One of the photos that I took at this year's Algonquin College's Spring Show (at the Horticulture department) came out blurred, but I liked the effect, so I blurred it further. At the college I bought some pansies and potted narcissi and have planted them ready-blooming outside my front door. The friends who went along with me also came away with some flowering plants for their gardens.

The students decorate their sunny showplace with homemade garden ornaments as well as flowers. Here's a wall hanging created out of broken umbrellas:

Well and good

This is an addendum to my previous blogpost.

When our Image Awareness Consultant came to the end of her presentation she concluded with the maxim,
If you look good, you feel good, and if you feel good, you do good.
which I admit did make me think, that's true enough! On further reflection, though, I wondered if she meant: if you feel good, you do well, because nowadays, especially in North America, good is often a substitute for well, and people don't always grasp the difference between adjective and adverb nor the significance of what they're saying.

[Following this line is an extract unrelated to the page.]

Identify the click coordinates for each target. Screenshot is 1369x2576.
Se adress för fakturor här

–– How are you? How are you doing?
–– Good, thanks. I'm good. 

This exchange is so commonplace that I've caught myself coming out with it (shock! horror!) but at least I'm conscious of the rule I'm breaking.

Everyone, except maybe an autistic person, uses language in order to fit in with a crowd, a way of behaving that's just as normal as dressing to impress other people. The first thing we notice about a stranger is the way they look, but the next thing we notice is the way they speak. Or maybe vice versa if we have our backs to them and hear them coming. What I was poking fun at in Friday's blogpost wasn't so much the advice that lady gave as the phrases she was using.

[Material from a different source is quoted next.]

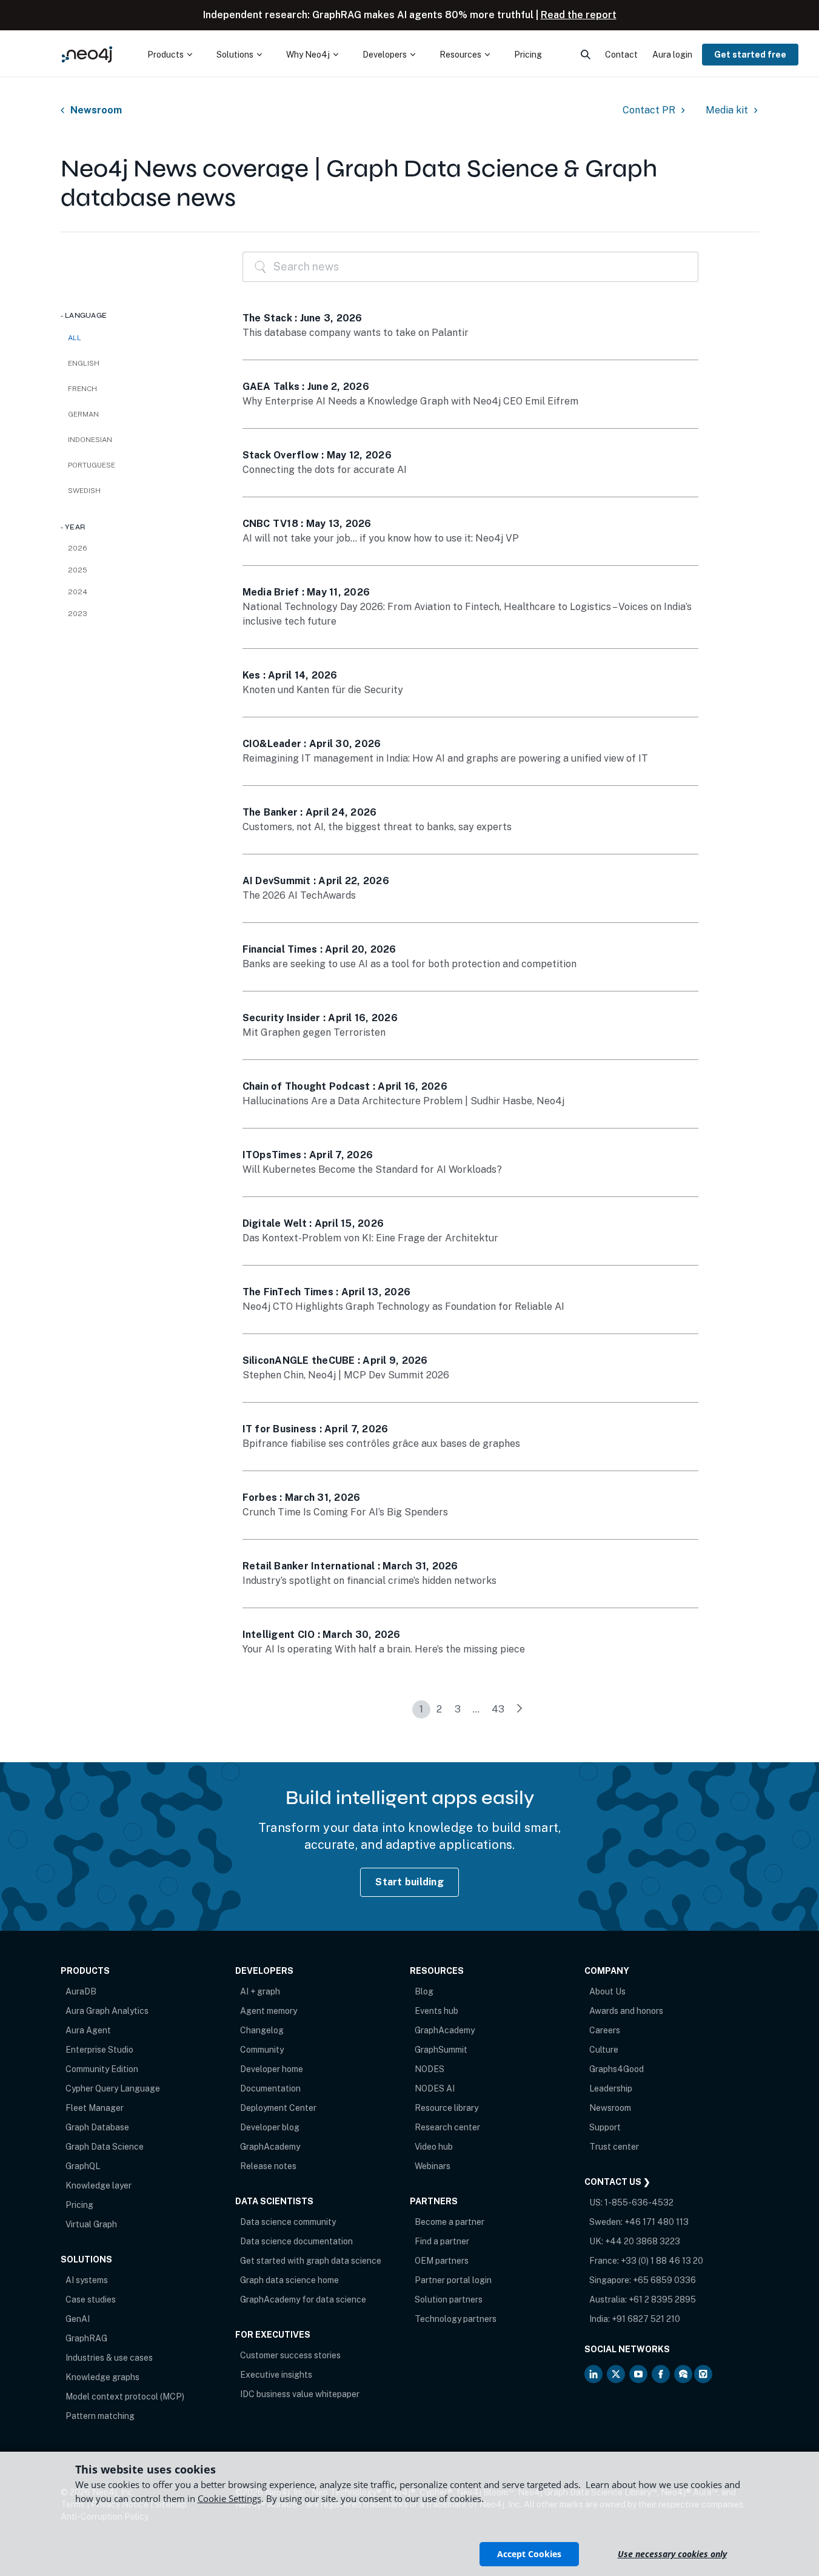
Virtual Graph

My daughter sent me an email, saying
I enjoyed your clothes blog! Won’t comment online...
so I'd better not quote from her too much. She did say, however:
there is a serious side to this [...] For some women dressing well and wearing makeup gives them the confidence to do what they otherwise couldn’t do. Even more seriously I once read that the first thing they gave women liberated from Concentration Camps at the end of the war was lipstick – even while they were starving and naked. Some women died within a day, but that lipstick gave them a few moments of being human again before they did. 
Another thing that's occurred to me since I published the last blogpost is that Shakespeare's Taming of the Shrew is all about Image Awareness, several of the characters in it (Lucentio, Tranio and company) pretending for all they're worth to be something that they're not. Petruchio isn't half as bad as he makes himself out to be. Bianca isn't half as good. Katherina the Shrew herself learns from experience that her reputation as a girl who indulges in temper tantrums doesn't do her any good, so she's persuaded by her husband to adopt a far more effective image.